11/04/2021

CORONAVIRUS IN VENETO

Da lunedì 8 marzo il Veneto entra in zona arancione

La comunicazione ufficiale del presidente Luca Zaia

Zaia: "Meglio la chiusura totale"

VENETO - Da lunedì 8 marzo il Veneto entra in zona arancione. Lo ha comunicato il presidente della Regione Luca Zaia. Il Governo non ha ancora comunicato il passaggio della Regione in zona arancione, ma Zaia, nel consueto appuntamento in diretta con i Veneti, ha spiegato come si tratti di una certezza, alla luce dei dati relativi all'andamento del contagio in Regione.

"Ho sentito il ministro Speranza - ha infatti detto il governatore - entriamo nella zona arancione". Quindi, una riflessione sulla velocità con la quale questo passaggio sia avvenuta, che fa presagire il peggio per la prossima settimana, quando la situazione, secondo le previsioni, potrebbe peggiorare ulteriormente. A preoccupare è la variante del virus, che ha una contagiosità, secondo i dati citati da Zaia, dal 43% al 100% maggiore. "In Emilia Romagna - ha detto - a quanto mi ha spiegato Bonaccini in una settimana hanno avuto 600 nuovi ricoveri".
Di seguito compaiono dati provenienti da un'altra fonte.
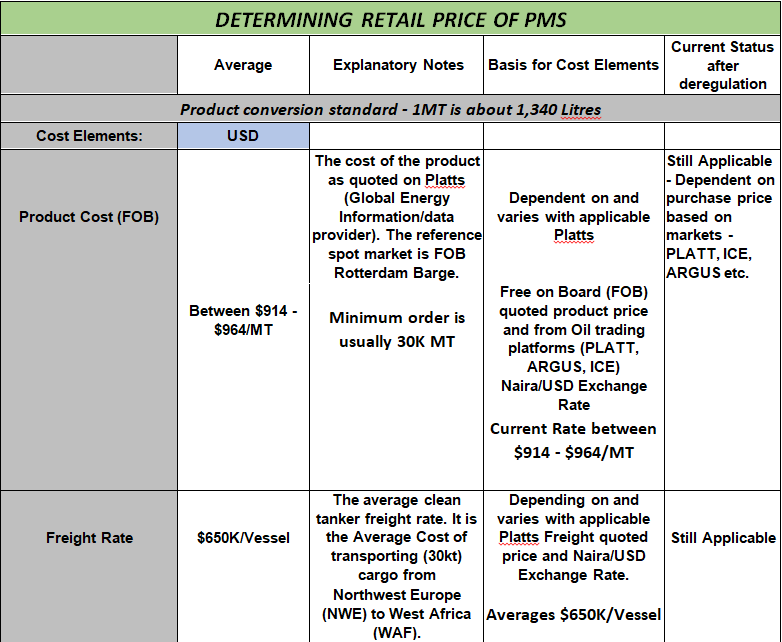Image resolution: width=782 pixels, height=642 pixels.
Task: Click 'Averages $650K/Vessel' text in basis column
Action: point(574,615)
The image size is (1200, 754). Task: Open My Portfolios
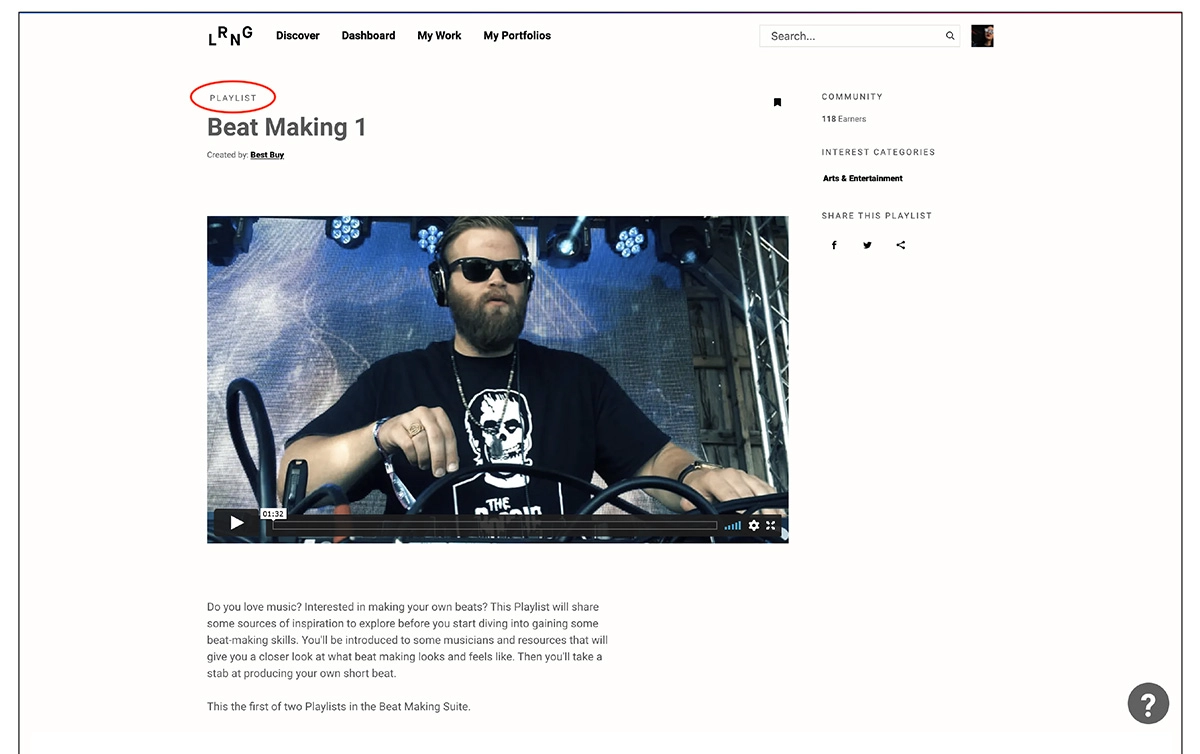pos(516,35)
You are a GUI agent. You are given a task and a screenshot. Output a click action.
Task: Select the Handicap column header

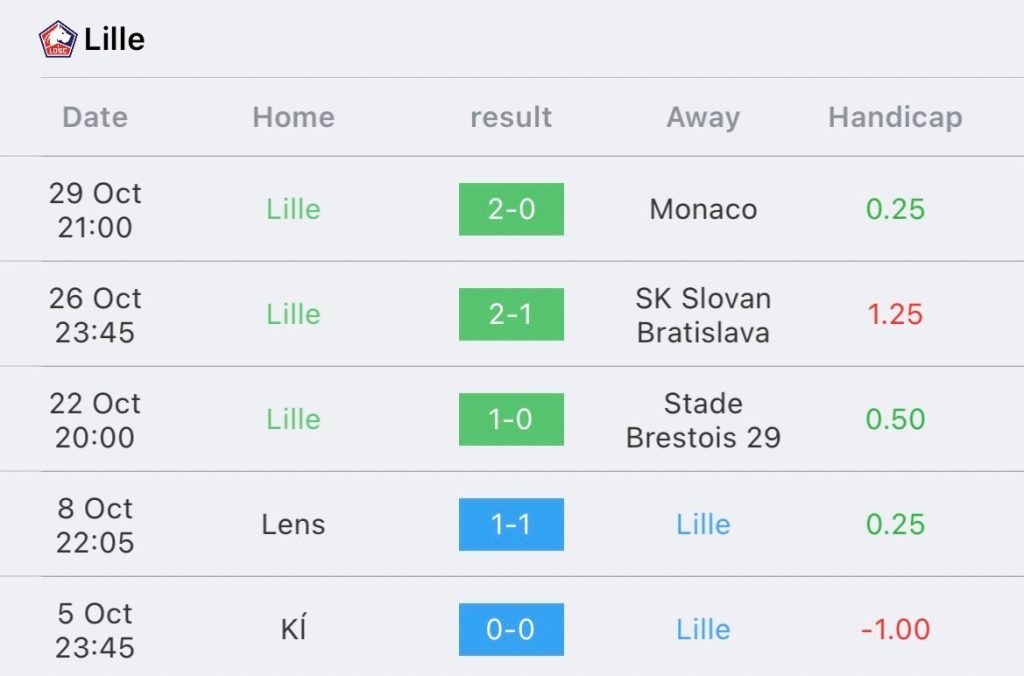(x=895, y=118)
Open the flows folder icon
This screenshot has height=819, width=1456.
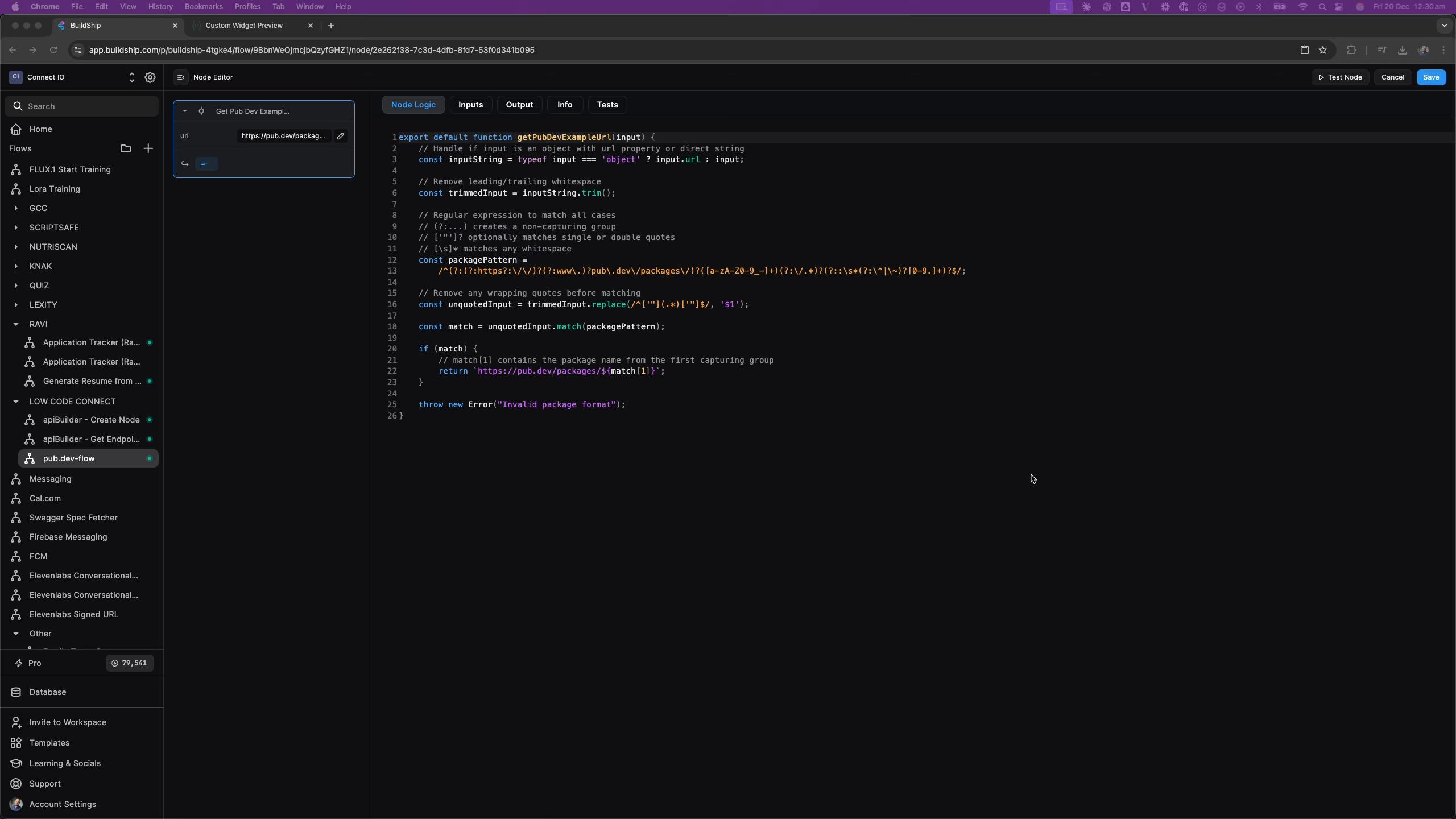click(126, 148)
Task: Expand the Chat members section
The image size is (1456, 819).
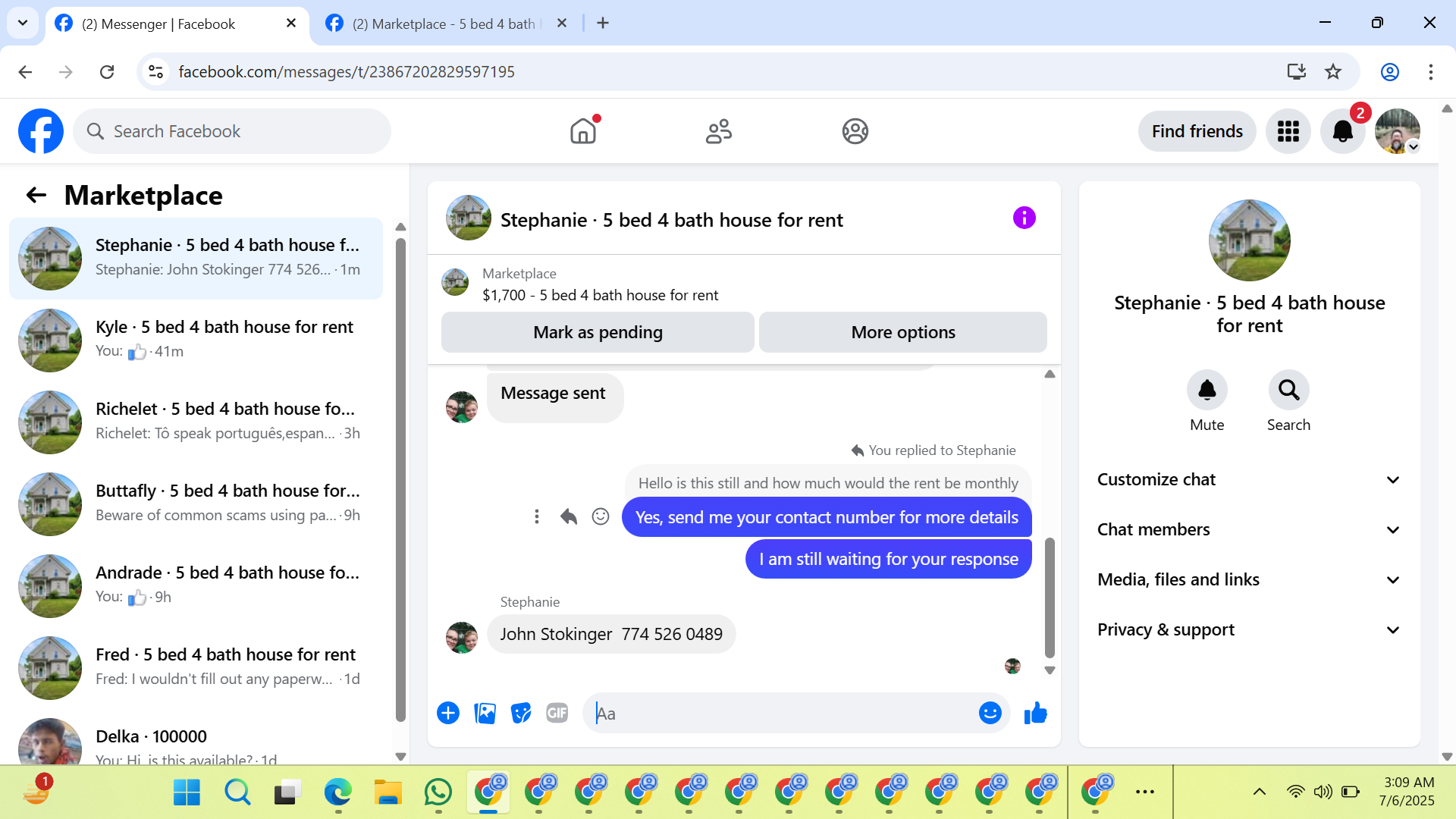Action: [x=1249, y=529]
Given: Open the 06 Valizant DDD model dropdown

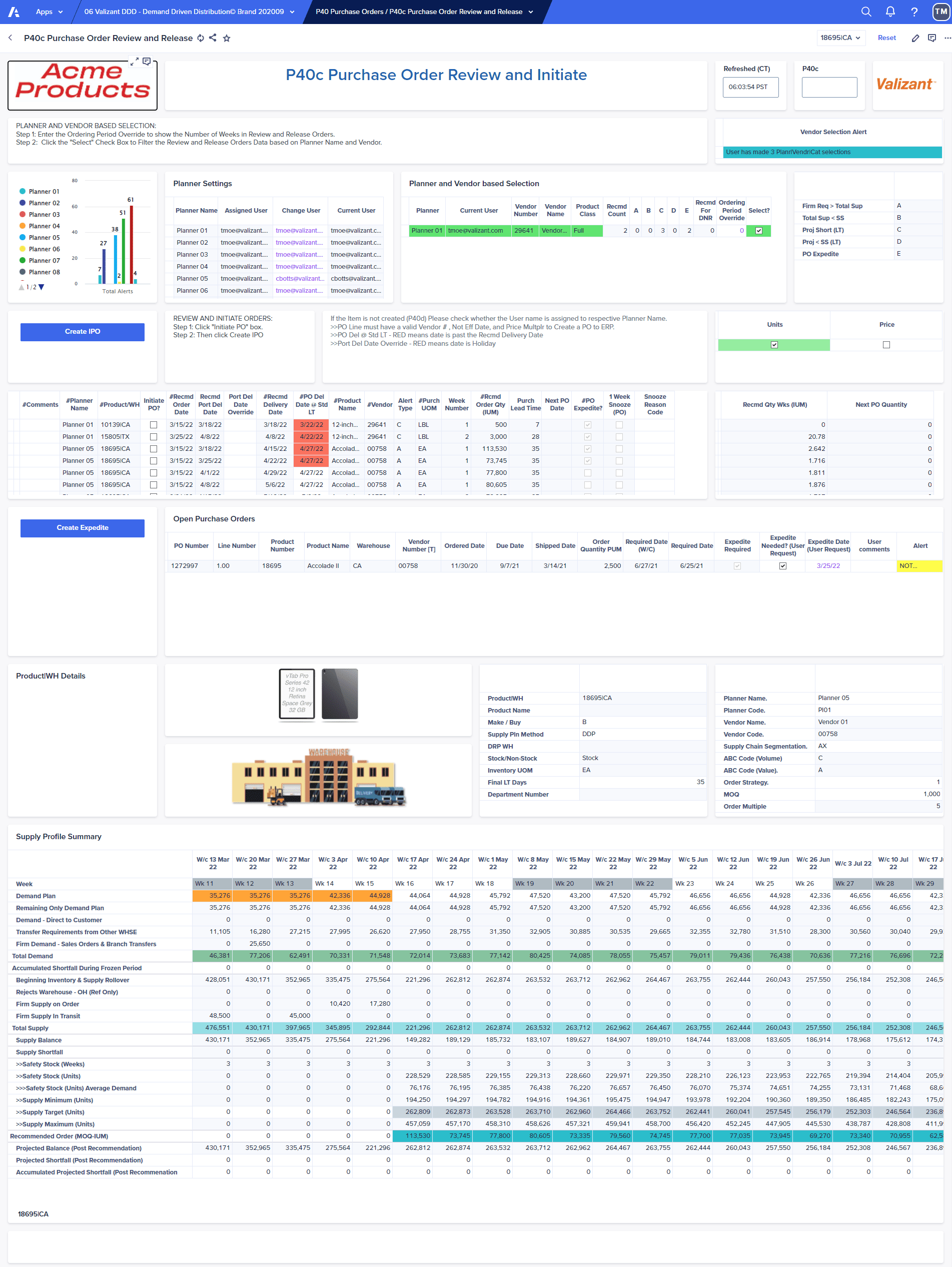Looking at the screenshot, I should [189, 12].
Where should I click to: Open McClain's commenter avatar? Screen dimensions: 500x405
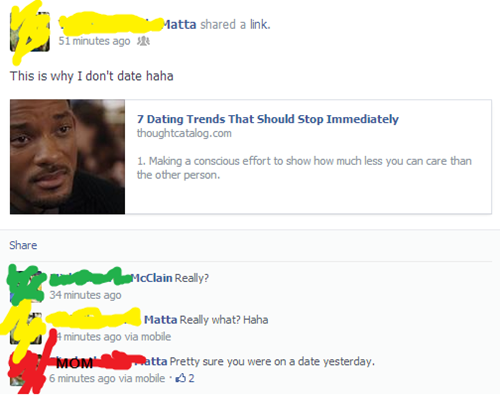tap(26, 286)
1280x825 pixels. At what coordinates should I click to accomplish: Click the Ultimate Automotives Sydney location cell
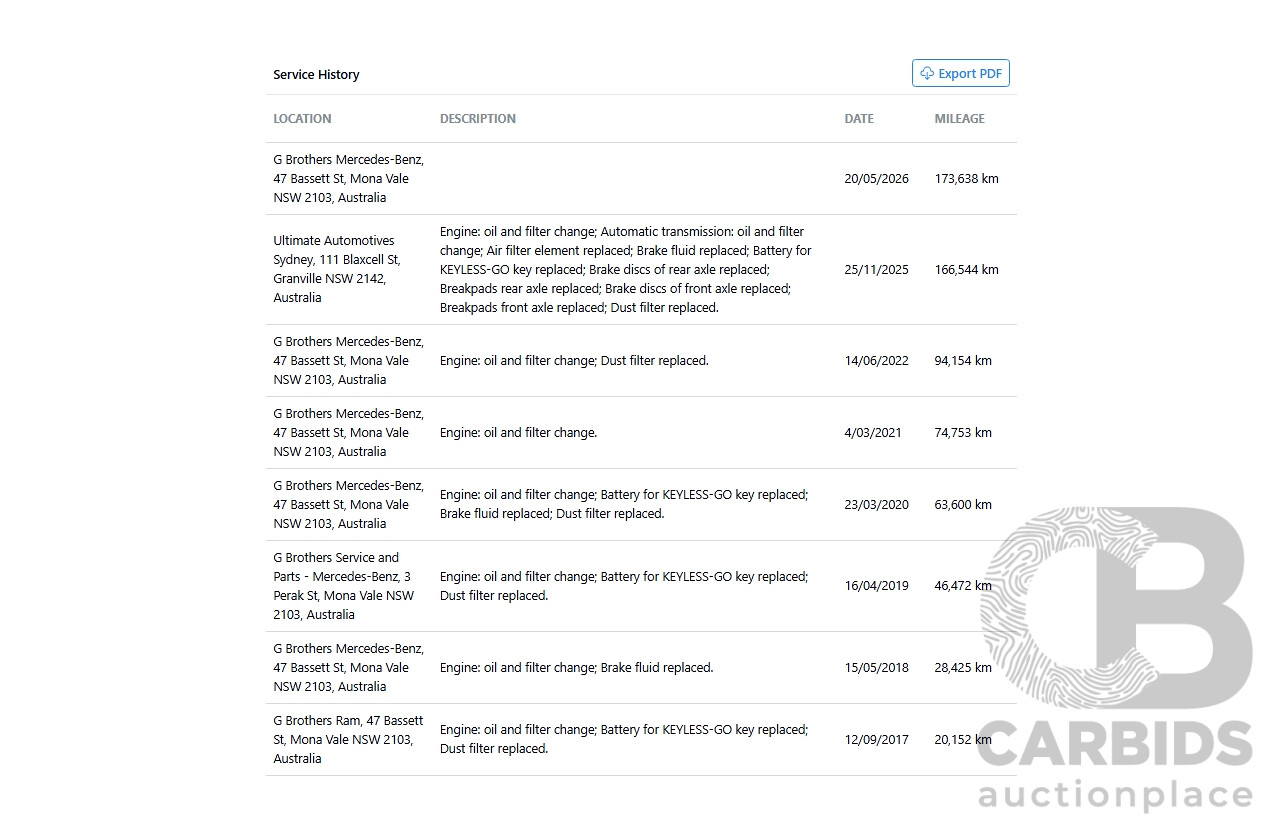[337, 269]
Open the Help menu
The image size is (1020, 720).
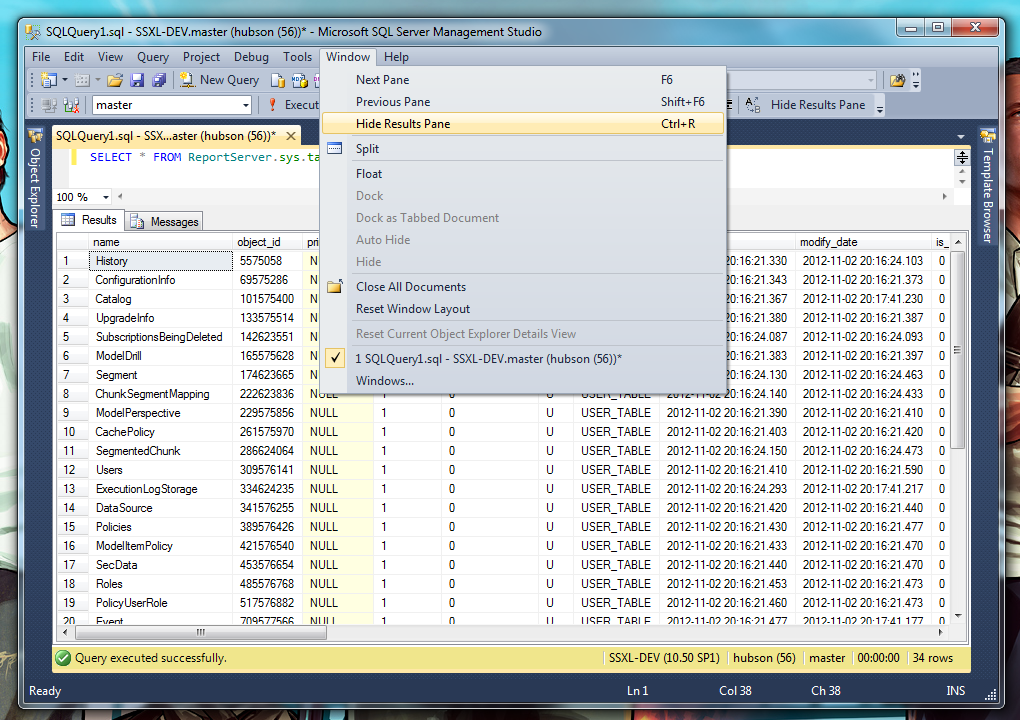(x=396, y=57)
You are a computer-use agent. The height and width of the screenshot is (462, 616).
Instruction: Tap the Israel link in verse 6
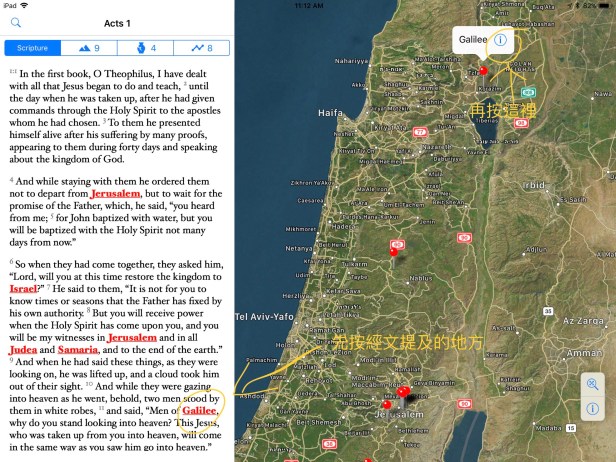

La zona arancione porta con sé una serie di limitazioni, chiusure e divieti. Bar e ristoranti, in particolare, dovranno restare chiusi sempre, con consentiti unicamente asporto, ossia prelievo da parte del cliente, e delivery, ossia la consegna a domicilio da parte dell'esercente. Inoltre, torna in vigore il divieto di spostamento tra Comuni, se non per motivi urgenti e di comprovata necessità.

Il presidente della Regione ha anche invitato gli anziani, alla luce della situazione, piuttosto preoccupante, ad evitare di andare a fare la spesa o uscire  nei periodi di maggiore affollamento. Inoltre, ha ribadito le raccomandazioni volte alla massima cautela e al rispetto delle disposizioni previste.

Sul fronte del bollettino, le ultime 24 ore hanno fatto registrare 1505 nuovi positivi, con una incidenza, ossia una percentuale sul totale delle persone sottoposte a tamponi, del 3,44%. Sul fronte dei ricoveri, si registrano 1206 ricoveri in area non critica, con un aumento di 4, e 153 in terapia intensiva, pari a una diminuzione di 3. I morti nelle ultime 24 ore sono 25.

Anche a livello nazionale la situazione non è buona. Tanto che si stanno valutando una serie di misure da mettere in atto, con urgenza, se il contagio dovesse continuare a salire. Il governo, in particolare, starebbe lavorando a un piano che preveda, per le festività di Pasqua, la zona rossa estesa a livello nazionale, così come nei weekend. Sulla falsariga, per esempio, di quanto avvenuto a Natale. Inoltre, c'è la concreta possibilità che il coprifuoco venga anticipato alle 20, invece che alle attuai 22.